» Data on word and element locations
────────────────────────────────────────

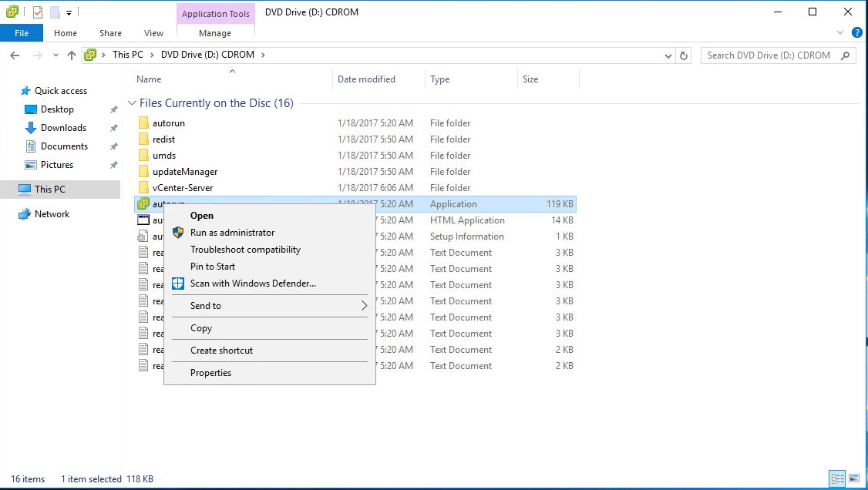Screen dimensions: 868x490
Task: Open the View ribbon tab
Action: click(x=153, y=33)
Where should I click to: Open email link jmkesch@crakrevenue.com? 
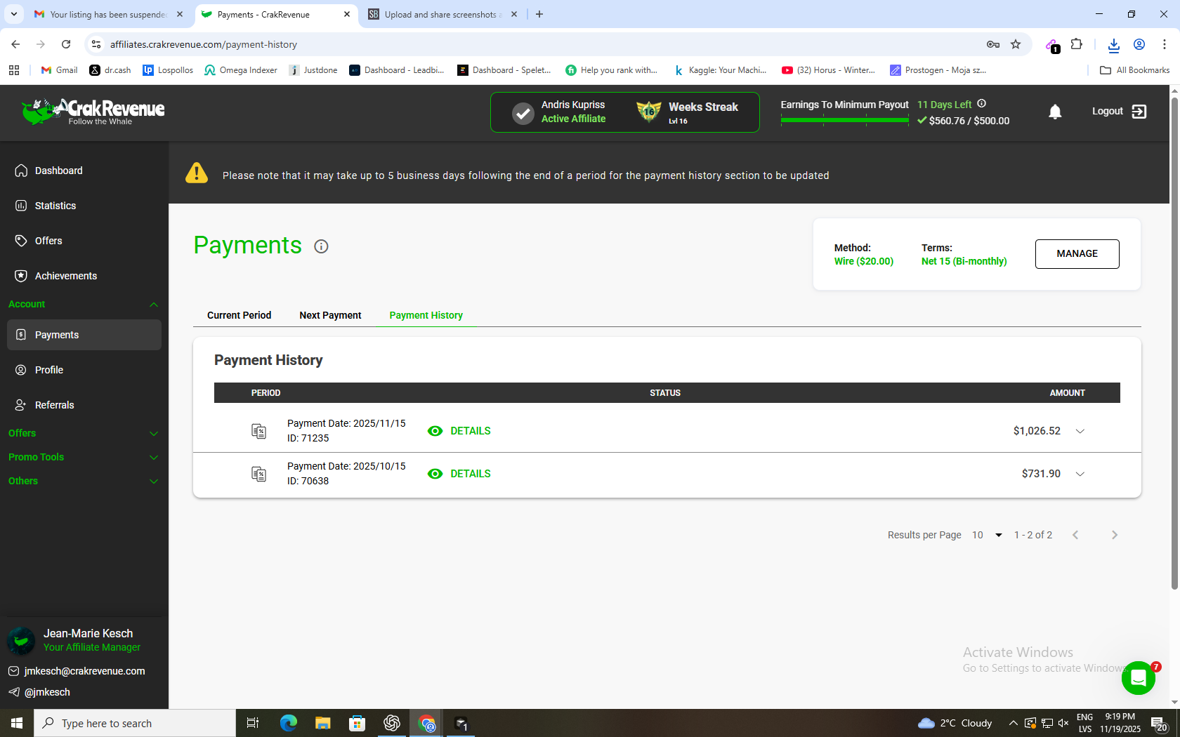[84, 671]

────────────────────────────────────────

» INSTRUCTION
Could you copy the data word for word, starting with the line that contains "Where should I" and continuing through the end of the data, with both ends included and the pictures left out?

» PROBLEM SOLUTION
Where should I click to: Open email link jmkesch@crakrevenue.com? 
[84, 671]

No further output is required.